- PASSAGE GIVEN:
━━━━━━━━━━━━━━━━━━━━

# Sail and Anchor...?



## poppa joe (14/1/13)

BWS had Sail and Anchor today....Told they were American.
Yeah right on the back says Brewed and Bottled IN Australia...
I will still drink them...
Cheers
PJ


----------



## battlesnake (14/1/13)

Had the amber this arvo. Recently heard that woolies bought the brewery out. 
Shame If its true


----------



## adryargument (14/1/13)

battlesnake said:


> Had the amber this arvo. Recently heard that woolies bought the brewery out. Shame If its true


Haven't they owned it since 2010 sometime???


----------



## GalBrew (14/1/13)

Yep, woollies have owned the sail and anchor name for some time now.


----------



## mika (14/1/13)

Believe the brewery was closed at about the same time as ALH buying in (2010 sounds about right). Since then their own beers have been contract brewed by a larger name company located close to Fremantle.


----------



## Dars183 (14/1/13)

At least they are tryng to get back into doing some interesting beers, I noticed about 4 or 5 in a 'new' range on the weekend, they are all named after sailor's knots. 

I had the Amber and it was ok but nothing to get really excited about 

Cheers


----------



## GalBrew (14/1/13)

I was under the impression they are all contract brewed by Gage Roads. It really is just the beer equivalent of a private label wine for Woolies.


----------



## eamonnfoley (14/1/13)

I have 2 of their "kolsch" in the fridge, which are almost undrinkable and have sat there for months.


----------



## bum (14/1/13)

GalBrew said:


> I was under the impression they are all contract brewed by Gage Roads. It really is just the beer equivalent of a private label wine for Woolies.


Also, Woolworths are Gage Roads' largest shareholder.

They also make Dry Dock, Clipper Light and Castaway for Woolworths. Nothing but the best from that brewery.


----------



## GalBrew (14/1/13)

bum said:


> Also, Woolworths are Gage Roads' largest shareholder.
> 
> They also make Dry Dock, Clipper Light and Castaway for Woolworths. Nothing but the best from that brewery.


Indeed.......


----------



## whitegoose (14/1/13)

Just so everyone not from Perth is aware, in case you ever come over for a trip some time, the actual Sail and Anchor in Freo pub where the brewery used to be is still one of, if not the best beer venue in Perth, dedicated to craft beer and are usually full of awesome international guest beers on tap. They usually have their own IPA on handpump as wel, and a randall. So disappointing their new post-woolies brews are so terrible.


----------



## carniebrew (14/1/13)

I had their Golden Ale today, and it smelled terrible...could not fully place it, but really stale and nasty. Sure enough it tasted really bland, all in all a horrid beer. So ordinary I thought maybe it was my tastebuds after a recent bout of the flu, so I popped a Fat Yak, and it was much, much better. I'm sure the Golden Ale must have been mistreated. I did buy it in the Yarram Woolies liquor while away over new years.

━━━━━━━━━━━━━━━━━━━━

- STORED RECORDS:
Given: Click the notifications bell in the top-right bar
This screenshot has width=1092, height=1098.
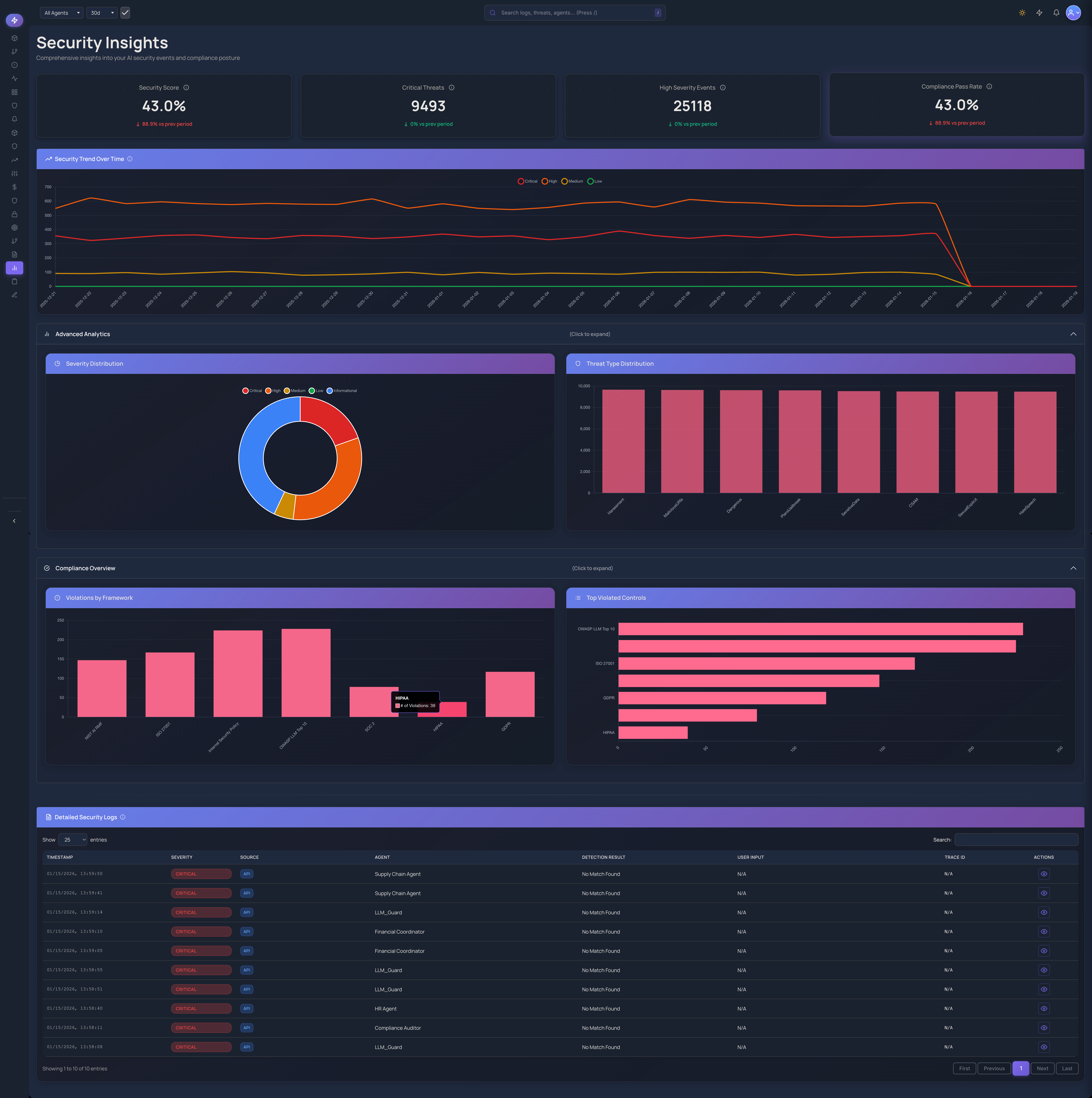Looking at the screenshot, I should click(x=1056, y=13).

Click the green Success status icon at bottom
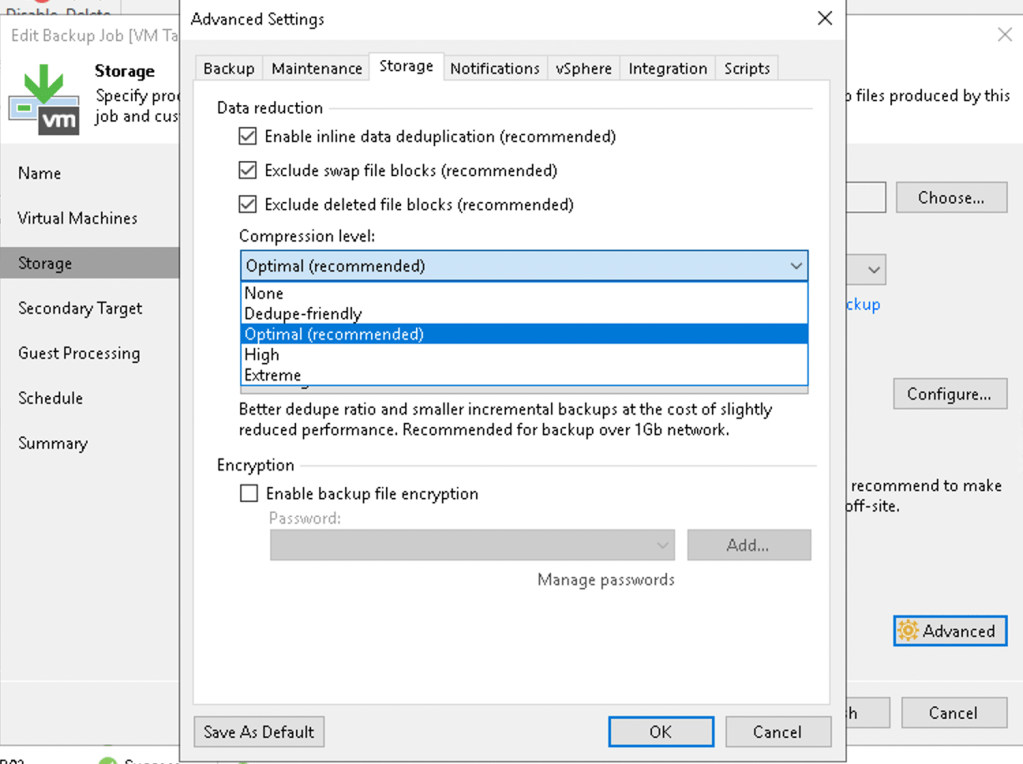pos(107,760)
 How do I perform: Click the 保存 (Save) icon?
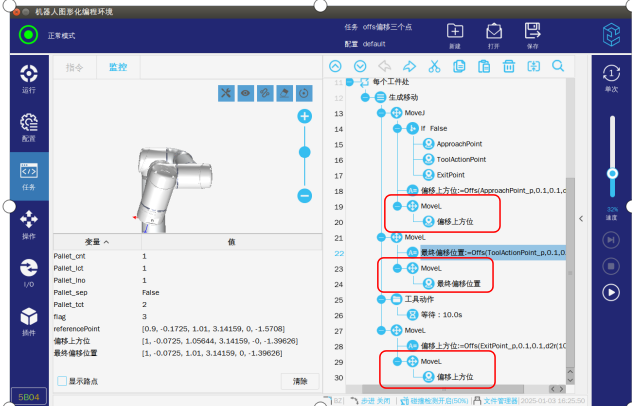click(532, 34)
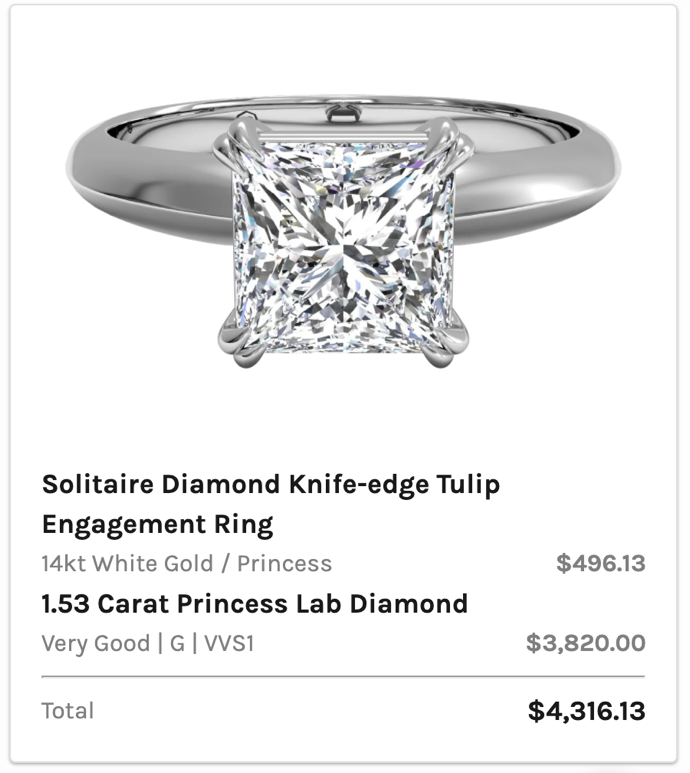Image resolution: width=690 pixels, height=773 pixels.
Task: Click the 'VVS1' clarity grade
Action: tap(229, 643)
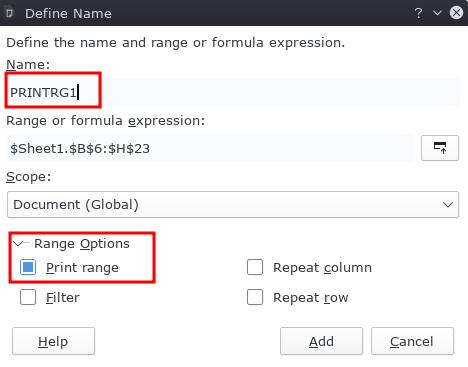Click the 'Range or formula expression:' label
The width and height of the screenshot is (468, 367).
pyautogui.click(x=106, y=121)
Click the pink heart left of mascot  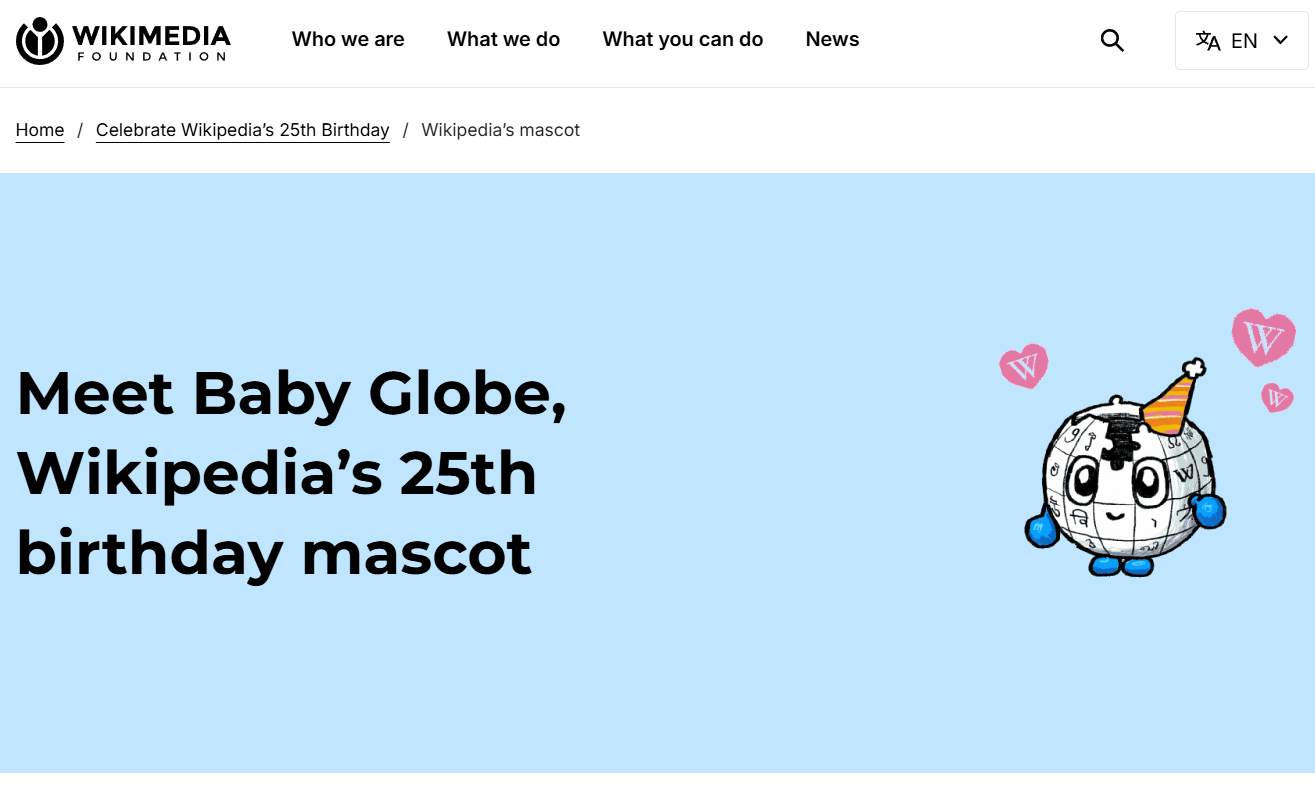click(1024, 367)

━━━━━━━━━━━━━━━━━━━━

- WHAT TO WORK ON:
**A.** In the Sail and Anchor thread, what are the beers in the "new" range named after?
**B.** In the Sail and Anchor thread, why did carniebrew open a Fat Yak after the Golden Ale?
**C.** Repeat the part of the Sail and Anchor thread that begins with the words containing "BWS had Sail" and ends with "## battlesnake (14/1/13)".
The lines are not needed for any of this.

- RESPONSES TO THE EXERCISE:
**A.** Sailor's knots.

**B.** The Golden Ale smelled stale and tasted so bland that carniebrew wondered whether the problem was their own tastebuds after a recent bout of the flu. Opening a Fat Yak was a way to check, and it tasted much, much better.

**C.**
BWS had Sail and Anchor today....Told they were American.
Yeah right on the back says Brewed and Bottled IN Australia...
I will still drink them...
Cheers
PJ


----------



## battlesnake (14/1/13)